Handschuhe & Neoprensocken
Spezielle Apnoe-Handschuhe gibt es nicht, man sollte darauf achten, dass sie nicht zu dick sind (Beweglichkeit).
Neoprensocken sollte man immer tragen, da sie mehrere Vorteile aufweisen: Reibung am Knöchel ist nach längeren Apnoe-Sessions kaum vorhanden, der Fuß ,,sitzt“ am Fußteil kräftiger / besser, Kälteisolation, etc.
Bleigurt
Es gibt spezielle Kautschuk- oder Silikon Bleigurte für das Apnoetauchen. Vorteil zum Stoffbleigurt: er rutscht nicht in Richtung Brust beim Abtauchen und bietet mehr Flexibilität bei der Atmung. Das Blei sollte so dünn wie möglich (14 bis 18mm) und beschichtet sein.
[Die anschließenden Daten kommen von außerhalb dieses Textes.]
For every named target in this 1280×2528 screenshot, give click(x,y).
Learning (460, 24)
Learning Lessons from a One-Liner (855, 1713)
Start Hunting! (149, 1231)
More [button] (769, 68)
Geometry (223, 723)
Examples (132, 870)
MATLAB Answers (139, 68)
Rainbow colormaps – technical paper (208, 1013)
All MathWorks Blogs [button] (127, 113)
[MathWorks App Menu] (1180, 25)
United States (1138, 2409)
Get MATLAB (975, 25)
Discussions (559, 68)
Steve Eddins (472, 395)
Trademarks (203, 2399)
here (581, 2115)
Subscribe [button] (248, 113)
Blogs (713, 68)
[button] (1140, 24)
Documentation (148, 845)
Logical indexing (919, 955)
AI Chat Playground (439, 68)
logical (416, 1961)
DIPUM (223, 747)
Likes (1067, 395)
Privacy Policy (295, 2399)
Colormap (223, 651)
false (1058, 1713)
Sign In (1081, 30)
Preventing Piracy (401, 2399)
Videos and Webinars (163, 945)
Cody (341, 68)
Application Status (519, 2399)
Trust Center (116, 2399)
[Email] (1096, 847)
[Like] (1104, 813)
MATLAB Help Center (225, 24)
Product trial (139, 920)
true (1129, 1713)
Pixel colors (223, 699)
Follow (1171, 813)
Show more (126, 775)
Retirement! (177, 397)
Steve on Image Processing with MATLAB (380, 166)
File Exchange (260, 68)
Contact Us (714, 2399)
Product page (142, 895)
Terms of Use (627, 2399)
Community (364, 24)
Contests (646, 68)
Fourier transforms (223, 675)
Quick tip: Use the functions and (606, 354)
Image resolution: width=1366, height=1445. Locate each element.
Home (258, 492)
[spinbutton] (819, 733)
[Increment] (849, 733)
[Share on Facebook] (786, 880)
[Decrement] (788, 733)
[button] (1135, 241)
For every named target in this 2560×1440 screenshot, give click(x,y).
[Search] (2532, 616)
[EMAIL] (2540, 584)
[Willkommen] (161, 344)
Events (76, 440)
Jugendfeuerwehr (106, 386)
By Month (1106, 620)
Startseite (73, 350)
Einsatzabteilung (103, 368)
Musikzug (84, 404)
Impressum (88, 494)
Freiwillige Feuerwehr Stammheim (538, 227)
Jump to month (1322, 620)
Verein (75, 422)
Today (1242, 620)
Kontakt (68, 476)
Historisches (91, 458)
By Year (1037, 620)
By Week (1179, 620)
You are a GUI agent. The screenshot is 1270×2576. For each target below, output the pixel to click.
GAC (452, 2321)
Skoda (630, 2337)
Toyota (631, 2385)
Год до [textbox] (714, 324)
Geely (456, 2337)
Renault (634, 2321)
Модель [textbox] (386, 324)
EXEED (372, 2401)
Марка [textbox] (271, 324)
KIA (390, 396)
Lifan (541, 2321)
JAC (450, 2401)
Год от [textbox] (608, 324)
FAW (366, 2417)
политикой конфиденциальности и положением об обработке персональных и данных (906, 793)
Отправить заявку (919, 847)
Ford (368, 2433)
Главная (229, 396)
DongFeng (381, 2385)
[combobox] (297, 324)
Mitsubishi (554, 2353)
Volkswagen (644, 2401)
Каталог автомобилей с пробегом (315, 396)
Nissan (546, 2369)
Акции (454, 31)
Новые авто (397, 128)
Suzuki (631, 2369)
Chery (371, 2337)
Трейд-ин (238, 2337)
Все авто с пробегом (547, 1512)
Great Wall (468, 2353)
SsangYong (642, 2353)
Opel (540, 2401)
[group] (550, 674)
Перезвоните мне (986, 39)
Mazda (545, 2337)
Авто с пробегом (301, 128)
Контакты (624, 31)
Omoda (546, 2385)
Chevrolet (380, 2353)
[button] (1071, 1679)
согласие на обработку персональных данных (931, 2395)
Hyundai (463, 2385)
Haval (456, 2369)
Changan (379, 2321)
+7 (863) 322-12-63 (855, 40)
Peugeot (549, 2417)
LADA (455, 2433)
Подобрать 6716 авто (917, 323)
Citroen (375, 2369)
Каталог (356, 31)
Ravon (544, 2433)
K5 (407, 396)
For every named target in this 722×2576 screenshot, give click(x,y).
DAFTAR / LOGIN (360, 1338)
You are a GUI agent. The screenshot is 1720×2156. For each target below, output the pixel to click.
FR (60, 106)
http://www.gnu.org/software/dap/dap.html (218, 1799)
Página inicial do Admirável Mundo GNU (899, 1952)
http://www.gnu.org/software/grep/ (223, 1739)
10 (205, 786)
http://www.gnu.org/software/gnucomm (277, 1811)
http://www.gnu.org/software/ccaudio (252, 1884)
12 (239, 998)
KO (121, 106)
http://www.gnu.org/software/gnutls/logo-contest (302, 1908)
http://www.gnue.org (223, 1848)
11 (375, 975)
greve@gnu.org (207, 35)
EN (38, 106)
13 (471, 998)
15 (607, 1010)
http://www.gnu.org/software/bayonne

Tauchcomputer, Tiefenmesser
Es gibt mittlerweile viele spezielle Tauchcomputer für das Apnoetauchen, die auch relativ preisgünstig sind. Ebenso auch Tauchcomputer, die mehrere Parameter anzeigen können, wie z.B. Modus Apnoe, Modus Scuba, Modus Nitrox, etc. Wichtig bei einem Apnoe Computer ist: dass man den Tiefenalarm gut hört und dass man mehrere Tiefenalarme einstellen kann. Der gute alte mechanische Tiefenmesser mit Schleppzeiger tut es auch, wird aber kaum mehr verwendet, da zu groß / zu klobig am Handgelenk.
Weiteres Apnoe Equipment:
Sehr empfehlenswert für die Sicherheit ist auf jeden Fall der Kauf einer Lanyard! Ein kleines Tauchermesser ebenso. (im Notfall: zum Durchschneiden einer Nylonschnur, falls man irgendwo hängen bleibt) Weiters kann man über die Anschaffung eines eigenen Bojen-Systems nachdenken, da muss aber auf jeden Fall ein Pulling System, eine geeignete Bottom Plate und ein Safety Stopper dabei sein! (Pflicht. Nicht nur für Instruktoren!) Das spezielle Apnoe Seil sollte auch kaum einen Dehnungskoeffizienten aufweisen. Bergsteig-Seile sind ungeeignet!
Wettkampf – Disziplinen
Static (Zeittauchen)
Static ist die einfachste aller Disziplinen und findet im Pool (am besten im flachen Wasser) statt. Es wird die maximale Tauchzeit ermittelt. Dabei liegt der Taucher so entspannt wie möglich (Arme und Beine hängen locker runter) an der Wasseroberfläche mit dem Gesicht nach unten. Der sichernde Partner steht in jedem Fall direkt neben dem Taucher im Wasser. Nicht-Apnoisten schütteln bei statischer Apnoe oft verständnislos den Kopf, dabei ist das Zeittauchen eine extreme Herausforderung an sich selbst und die eigenen psychischen Grenzen.
Aktuelle Weltrekorde
M: Stéphane MIFSUD (FR): 11 min 35 sec
F: Natalia MOLCHANOVA (RU): 9 min 2 sec
Dynamic (Streckentauchen)
Dynamic ist wie Static eine Pool-Disziplin. Der Taucher versucht mit einem Atemzug eine möglichst lange Distanz in der Horizontalen zurückzulegen.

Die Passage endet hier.